With all of the internet security software at companies, surfing on company time even for legitimate research that is part of my job, makes me hesitate. It seems that companies forgive quite a bit, as long as that person is considered valuable.
Regarding the growth of Google and Apple, their current concepts are working. Microsoft and Sun seem to be exploring new ways to grow. A hurting company is often desperate for new ideas. Will Google and Apple miss out? Probably not, because they will be learining from the mistakes of others.
So the causal relationship becomes: Is Sun and Microsoft failing because of blogs, or despite them?
Posted by: Michael Hogan at June 5, 2005 07:22 PM
How spinning theories can get a blogger in trouble
Stephen, you may have ducked the bullet; however, the bomb is on the way. And spinning theories didn't get you into trouble, but miss-judging the situation did.
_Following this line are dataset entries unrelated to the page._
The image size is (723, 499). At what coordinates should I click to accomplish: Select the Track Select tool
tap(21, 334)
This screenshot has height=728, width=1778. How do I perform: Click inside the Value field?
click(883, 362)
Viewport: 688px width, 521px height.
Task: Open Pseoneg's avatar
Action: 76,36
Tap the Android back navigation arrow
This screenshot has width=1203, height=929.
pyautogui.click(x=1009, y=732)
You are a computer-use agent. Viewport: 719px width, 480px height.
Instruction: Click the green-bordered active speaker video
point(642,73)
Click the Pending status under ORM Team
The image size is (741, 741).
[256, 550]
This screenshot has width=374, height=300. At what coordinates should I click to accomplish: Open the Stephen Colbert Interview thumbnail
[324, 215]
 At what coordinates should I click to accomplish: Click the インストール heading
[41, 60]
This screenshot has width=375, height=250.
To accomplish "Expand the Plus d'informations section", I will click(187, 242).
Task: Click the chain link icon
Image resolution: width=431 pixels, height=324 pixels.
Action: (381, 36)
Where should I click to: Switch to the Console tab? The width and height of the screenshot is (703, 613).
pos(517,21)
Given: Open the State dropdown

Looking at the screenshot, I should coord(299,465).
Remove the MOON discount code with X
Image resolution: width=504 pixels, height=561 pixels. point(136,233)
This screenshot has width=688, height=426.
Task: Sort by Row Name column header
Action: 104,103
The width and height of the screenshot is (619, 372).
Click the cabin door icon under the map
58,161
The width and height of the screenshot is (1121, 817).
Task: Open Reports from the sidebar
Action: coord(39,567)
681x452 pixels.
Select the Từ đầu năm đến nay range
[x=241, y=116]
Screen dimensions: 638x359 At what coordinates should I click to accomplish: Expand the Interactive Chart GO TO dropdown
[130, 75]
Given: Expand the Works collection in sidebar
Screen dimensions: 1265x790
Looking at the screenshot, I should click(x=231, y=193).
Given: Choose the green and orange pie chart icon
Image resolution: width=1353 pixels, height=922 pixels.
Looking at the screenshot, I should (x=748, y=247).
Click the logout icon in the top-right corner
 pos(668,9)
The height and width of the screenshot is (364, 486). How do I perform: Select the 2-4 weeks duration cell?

You see, I believe your foray in blogs and blogging has been a failure. Now, I recognize that I am making a very early judgment, but, if I am right you can change your strategy so that this effort will appear to be part of a larger strategy designed to serve your customers better.
As a member of the mainstream media, MSM, you have an obligation to continue the work of professional journalism, researching and writing stories. You have the organization, the manpower, the facilities, the contacts and the distribution.
It is a serious mistake to get yourself wound up in the world of amateur journalism. The best you can hope for is a good line of communication between the two worlds.
Obviously, I am going to recommend a solution without supporting the jrecommendation. We can discuss in greater detail, if you wish.
All members of the MSM - NO, make that all companies and individuals that deal with the public, should establish forums, lines of communication with their customers, remembering that your customers are your readers.
But, before you do, you need to spend a little more time collecting data and evaluating alternatives. Which means that you need to open up a line of communication that will allow the data to flow.
The objective for Business Week should be to put your article/column into my data base (together with an acceptable amount of advertising), including any discussion that may result.
This, of course, means maximum exposure to the advertising as well as the article.
Example: As a subscriber to BW, how about an off-line RSS type feed directly into my data base. I identify the articles I want and then download them into my data base again. If and when I participate in a discussion, I am downloading all the messages into my data base. This, of course, can replace the printed magazine.
The object, of course, is to encourage readers to accumulate data and use it to make better decisions.
You can see a preliminary sample of this kind of software by downloading my demo - http://pdmsb.com.
PS. The BIG question - can you overcome your anti-geek (math-averse) prejudice to explore this possibility??
Posted by: Doug Skoglund at June 6, 2005 05:24 AM
The interesting thing about both Google and Apple is that those companies make the software and/or hardware that enables these new tools of blogging and podcasting. They may not have large numbers of employees PUBLICLY blogging (we can't be sure how many are blogging "behind the firewall," however). But these two companies are very much part of this new world.
Google bought Blogger years ago, and Blogger is still one of the best known names in blogging. There are a huge number of Blogger blogs out there, especially among personal bloggers and newbies....
And Apple can be credited with kicking off the whole podcasting craze. Before the iPod, MP3 players were not nearly as exciting and enticing.
So whether or not those companies make a big deal out of having employees blog doesn't seem to matter much in the face of the resources they are devoting to providing customers with the means to blog and podcast. It seems to me they are putting their money where their mouths are.